- _WORK INSTRUCTIONS_:
#1 Answer these from the science experiments page:
(a) Which organization are the units from?
(b) What two kinds of pages does each lab contain?
(c) Which three section labels mark the questions meant to get students thinking critically?
#2 In the records, take the stretch from the start through the line containing "[x=259, y=192]". Write it out again with "Collapse" swapped for "Expand" and everything else unchanged.

Science Experiments for High School

Building models, measuring changes, testing hypotheses…experiments are an engaging way for students to experience scientific concepts instead of just reading about them, and the following units from TERC give students a chance to learn by DIY. The units are divided into several labs or modules which delve into complex environmental science topics like hydrocarbons' high energy bonds, Earth’s energy balance, the connection between air pressure and wind speed, the effect of ocean acidification on coral reefs,  sediment core analysis, and climate history and the cryosphere. These units provide easy-to-follow instructions for meaningful science experiments for high school students.

Each lab contains educator pages and student pages. The educator pages include overviews of the learning objectives, tips and ideas for student notebooks and assessments, and lists of materials needed for science activities and simple experiments. The self-paced student pages lead schoolers through a series of engaging articles, interactive comprehension questions, hands-on experiments, interactive modules, videos, maps, data tables, discussion questions, and detailed glossaries. Sections labeled “checking in”, “stop and think” and “discuss” provide questions to get students thinking critically, making connections, forming hypotheses, and solving mysteries.

- _INFORMATION PROVIDED_:
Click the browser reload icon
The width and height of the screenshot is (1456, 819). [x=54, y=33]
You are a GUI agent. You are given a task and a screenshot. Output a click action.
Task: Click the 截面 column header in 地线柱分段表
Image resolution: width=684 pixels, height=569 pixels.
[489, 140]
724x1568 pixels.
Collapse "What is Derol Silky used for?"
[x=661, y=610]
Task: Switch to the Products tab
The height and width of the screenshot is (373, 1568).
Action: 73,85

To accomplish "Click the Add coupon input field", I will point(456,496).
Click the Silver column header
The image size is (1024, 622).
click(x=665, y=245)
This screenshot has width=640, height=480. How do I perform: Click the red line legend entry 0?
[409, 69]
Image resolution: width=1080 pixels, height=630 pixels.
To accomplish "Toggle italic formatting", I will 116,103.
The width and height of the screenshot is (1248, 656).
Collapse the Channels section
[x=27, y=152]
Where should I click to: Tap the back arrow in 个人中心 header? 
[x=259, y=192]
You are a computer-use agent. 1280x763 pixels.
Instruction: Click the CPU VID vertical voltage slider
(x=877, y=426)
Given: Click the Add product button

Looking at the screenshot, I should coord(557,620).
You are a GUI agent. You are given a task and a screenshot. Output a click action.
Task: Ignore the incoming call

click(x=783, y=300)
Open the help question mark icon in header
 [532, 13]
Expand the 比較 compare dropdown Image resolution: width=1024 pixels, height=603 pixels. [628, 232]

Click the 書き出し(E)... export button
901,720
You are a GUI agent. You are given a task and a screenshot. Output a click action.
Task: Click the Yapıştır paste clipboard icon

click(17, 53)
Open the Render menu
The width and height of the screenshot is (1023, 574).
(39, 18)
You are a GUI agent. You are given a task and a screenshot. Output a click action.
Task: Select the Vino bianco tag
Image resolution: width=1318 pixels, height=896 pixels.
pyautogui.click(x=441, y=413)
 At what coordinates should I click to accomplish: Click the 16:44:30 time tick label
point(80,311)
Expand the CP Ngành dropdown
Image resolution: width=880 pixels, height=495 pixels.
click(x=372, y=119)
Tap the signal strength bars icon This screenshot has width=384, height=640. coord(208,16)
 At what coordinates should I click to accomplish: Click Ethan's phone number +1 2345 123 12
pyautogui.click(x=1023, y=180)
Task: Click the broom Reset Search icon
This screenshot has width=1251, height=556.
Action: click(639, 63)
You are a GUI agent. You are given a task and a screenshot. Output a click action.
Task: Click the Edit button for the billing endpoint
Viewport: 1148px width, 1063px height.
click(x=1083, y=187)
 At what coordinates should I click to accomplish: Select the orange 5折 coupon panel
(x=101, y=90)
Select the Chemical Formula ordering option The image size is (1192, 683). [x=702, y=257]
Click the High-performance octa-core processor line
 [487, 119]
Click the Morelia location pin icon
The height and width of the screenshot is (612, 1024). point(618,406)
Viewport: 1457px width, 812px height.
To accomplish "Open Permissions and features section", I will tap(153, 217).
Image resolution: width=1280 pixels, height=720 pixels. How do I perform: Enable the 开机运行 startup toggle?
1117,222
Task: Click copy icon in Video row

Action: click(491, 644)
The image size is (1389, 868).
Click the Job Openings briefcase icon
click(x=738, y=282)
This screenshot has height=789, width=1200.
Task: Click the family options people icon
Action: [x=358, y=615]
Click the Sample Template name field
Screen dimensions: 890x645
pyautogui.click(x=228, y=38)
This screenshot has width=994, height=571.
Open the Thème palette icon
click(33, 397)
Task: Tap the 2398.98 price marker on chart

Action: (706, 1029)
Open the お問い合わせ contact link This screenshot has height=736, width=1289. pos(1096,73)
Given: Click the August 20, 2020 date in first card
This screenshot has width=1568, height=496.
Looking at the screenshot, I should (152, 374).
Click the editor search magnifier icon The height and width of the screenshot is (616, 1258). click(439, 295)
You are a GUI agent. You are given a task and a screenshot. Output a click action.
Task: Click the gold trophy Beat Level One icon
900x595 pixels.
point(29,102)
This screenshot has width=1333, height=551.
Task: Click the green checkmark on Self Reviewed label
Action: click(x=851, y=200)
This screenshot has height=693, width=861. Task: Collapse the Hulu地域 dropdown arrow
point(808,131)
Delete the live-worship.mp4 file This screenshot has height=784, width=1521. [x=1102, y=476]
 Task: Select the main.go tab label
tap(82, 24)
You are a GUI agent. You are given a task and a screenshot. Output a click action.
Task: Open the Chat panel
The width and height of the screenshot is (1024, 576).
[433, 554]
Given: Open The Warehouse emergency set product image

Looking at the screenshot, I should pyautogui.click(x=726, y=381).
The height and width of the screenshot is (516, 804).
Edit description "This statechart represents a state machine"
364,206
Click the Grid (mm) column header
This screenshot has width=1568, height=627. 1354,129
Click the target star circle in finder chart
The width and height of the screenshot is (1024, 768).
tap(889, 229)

- _ANSWERS PER TASK_:
#1
(a) TERC
(b) Educator pages and student pages
(c) "checking in", "stop and think" and "discuss"

#2
Click the browser reload icon
The width and height of the screenshot is (1456, 819). [x=54, y=33]
You are a GUI agent. You are given a task and a screenshot. Output a click action.
Task: Click the 截面 column header in 地线柱分段表
Image resolution: width=684 pixels, height=569 pixels.
[489, 140]
724x1568 pixels.
Expand "What is Derol Silky used for?"
[x=661, y=610]
Task: Switch to the Products tab
The height and width of the screenshot is (373, 1568).
Action: 73,85

To accomplish "Click the Add coupon input field", I will point(456,496).
Click the Silver column header
The image size is (1024, 622).
click(x=665, y=245)
This screenshot has width=640, height=480. How do I perform: Click the red line legend entry 0?
[409, 69]
Image resolution: width=1080 pixels, height=630 pixels.
To accomplish "Toggle italic formatting", I will 116,103.
The width and height of the screenshot is (1248, 656).
Expand the Channels section
[x=27, y=152]
Where should I click to: Tap the back arrow in 个人中心 header? 
[x=259, y=192]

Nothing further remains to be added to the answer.